**WHAT TO DO:** In the listing below, which lines contain the string "agent"? Copy them all.

**EXERCISE INPUT:**
··········
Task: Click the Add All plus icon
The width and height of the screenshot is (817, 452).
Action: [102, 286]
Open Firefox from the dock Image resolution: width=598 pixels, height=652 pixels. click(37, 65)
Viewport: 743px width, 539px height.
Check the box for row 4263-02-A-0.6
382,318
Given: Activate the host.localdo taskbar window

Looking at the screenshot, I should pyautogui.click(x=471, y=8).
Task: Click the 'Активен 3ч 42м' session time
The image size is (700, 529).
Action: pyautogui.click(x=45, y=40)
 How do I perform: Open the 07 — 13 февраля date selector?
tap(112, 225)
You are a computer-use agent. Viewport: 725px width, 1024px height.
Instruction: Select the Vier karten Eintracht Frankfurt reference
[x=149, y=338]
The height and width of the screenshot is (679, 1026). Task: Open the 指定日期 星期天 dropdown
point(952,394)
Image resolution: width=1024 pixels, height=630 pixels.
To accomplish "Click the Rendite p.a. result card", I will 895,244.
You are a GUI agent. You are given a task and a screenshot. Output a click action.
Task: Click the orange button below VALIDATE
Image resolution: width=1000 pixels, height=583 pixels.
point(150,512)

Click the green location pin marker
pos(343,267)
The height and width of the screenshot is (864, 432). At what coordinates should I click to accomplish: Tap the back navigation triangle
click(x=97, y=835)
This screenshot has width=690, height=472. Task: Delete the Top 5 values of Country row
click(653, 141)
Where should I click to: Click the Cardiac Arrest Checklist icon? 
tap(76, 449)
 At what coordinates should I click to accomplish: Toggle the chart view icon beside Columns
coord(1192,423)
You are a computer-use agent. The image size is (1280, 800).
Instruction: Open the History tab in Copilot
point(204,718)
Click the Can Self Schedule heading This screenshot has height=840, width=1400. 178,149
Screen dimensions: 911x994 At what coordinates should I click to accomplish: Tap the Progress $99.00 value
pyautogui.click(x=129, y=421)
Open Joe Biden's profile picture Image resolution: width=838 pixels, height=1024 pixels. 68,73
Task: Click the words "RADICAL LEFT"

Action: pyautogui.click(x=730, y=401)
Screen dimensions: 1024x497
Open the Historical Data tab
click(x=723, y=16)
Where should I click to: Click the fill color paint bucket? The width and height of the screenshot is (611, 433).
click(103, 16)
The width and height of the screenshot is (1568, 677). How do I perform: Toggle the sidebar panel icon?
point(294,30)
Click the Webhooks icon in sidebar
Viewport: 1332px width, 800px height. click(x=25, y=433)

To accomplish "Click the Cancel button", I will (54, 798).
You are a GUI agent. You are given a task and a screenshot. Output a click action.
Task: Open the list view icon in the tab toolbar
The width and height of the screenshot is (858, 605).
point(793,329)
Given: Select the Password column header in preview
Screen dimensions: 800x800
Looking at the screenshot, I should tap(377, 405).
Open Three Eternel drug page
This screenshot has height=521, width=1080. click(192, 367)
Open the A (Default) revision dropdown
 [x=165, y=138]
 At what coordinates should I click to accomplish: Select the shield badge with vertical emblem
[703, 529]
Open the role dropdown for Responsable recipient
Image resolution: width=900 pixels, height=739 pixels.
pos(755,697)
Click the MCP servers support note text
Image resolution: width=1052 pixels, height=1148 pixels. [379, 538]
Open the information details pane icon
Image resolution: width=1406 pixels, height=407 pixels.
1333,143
··········
**ANSWER AREA:**
You are a computer-use agent. Viewport: 725px width, 1024px height.
You are a GUI agent. You are given a task and a screenshot. Output a click action.
You are a computer-use agent. The image size is (1280, 800).
You are a GUI agent. You are given a task and a screenshot. Output a click action.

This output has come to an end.